- Born: October 1826 Orland, Maine, U.S.
- Died: August 25, 1897 (aged 70) Hot Springs, Arkansas, U.S.
- Buried: Cottage Grove Cemetery, Cottage Grove, Minnesota
- Service years: 1862–1865
- Rank: Colonel, USV Brig. General, USV
- Commands: 37th Reg. Wis. Vol. Infantry
- Conflicts: American Civil War Siege of Petersburg Battle of the Crater; ; ;
- Spouse: Fidelia Holbrook Fanning
- Relations: Charles Fanning Harriman (son); Mary Francis (Severance) (daughter);

= Samuel Harriman =

Samuel Harriman (October 1826 – August 25, 1897) was a colonel in the Union Army during the American Civil War who was nominated and confirmed for appointment to the grade of brevet brigadier general in 1866.

==Biography==
Harriman was born in Orland, Maine, in October 1826. After taking part in the California Gold Rush, Harriman and his brother founded Somerset, Wisconsin, in 1856. He died on August 25, 1897, in Hot Springs, Arkansas. He married Fidelia Holbrook Fanning and had two children, Charles Fanning Harriman and Mary Frances Harriman (Mrs. Cordenio Severance).

==Career==
Harriman joined the Union Army in 1862 during the American Civil War and was assigned to the 30th Wisconsin Volunteer Infantry Regiment. In 1864, he helped to organize 37th Wisconsin Volunteer Infantry Regiment and was then promoted to colonel and given command of the regiment. The regiment was later attached to the IX Corps under the command of future U.S. Senator Ambrose Burnside.
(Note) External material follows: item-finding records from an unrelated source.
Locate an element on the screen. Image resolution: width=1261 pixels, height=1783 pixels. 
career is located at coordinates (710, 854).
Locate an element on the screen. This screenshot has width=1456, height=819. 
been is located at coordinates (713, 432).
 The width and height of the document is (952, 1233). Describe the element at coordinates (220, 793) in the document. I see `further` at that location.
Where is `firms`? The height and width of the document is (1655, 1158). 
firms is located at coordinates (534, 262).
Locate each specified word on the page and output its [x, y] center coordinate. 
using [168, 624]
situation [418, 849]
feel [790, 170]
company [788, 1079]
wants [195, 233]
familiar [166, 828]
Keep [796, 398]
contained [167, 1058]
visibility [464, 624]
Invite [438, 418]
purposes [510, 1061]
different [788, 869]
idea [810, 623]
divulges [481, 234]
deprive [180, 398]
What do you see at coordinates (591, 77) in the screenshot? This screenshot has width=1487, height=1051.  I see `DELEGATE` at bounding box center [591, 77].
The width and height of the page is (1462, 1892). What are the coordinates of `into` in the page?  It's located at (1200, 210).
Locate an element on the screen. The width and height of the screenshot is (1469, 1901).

Harriman and the 37th would later take part in the Battle of the Crater during the Siege of Petersburg.

On January 13, 1866, President Andrew Johnson nominated Harriman for appointment to the grade of brevet brigadier general of volunteers to rank from April 2, 1865, and the United States Senate confirmed the appointment on March 12, 1866.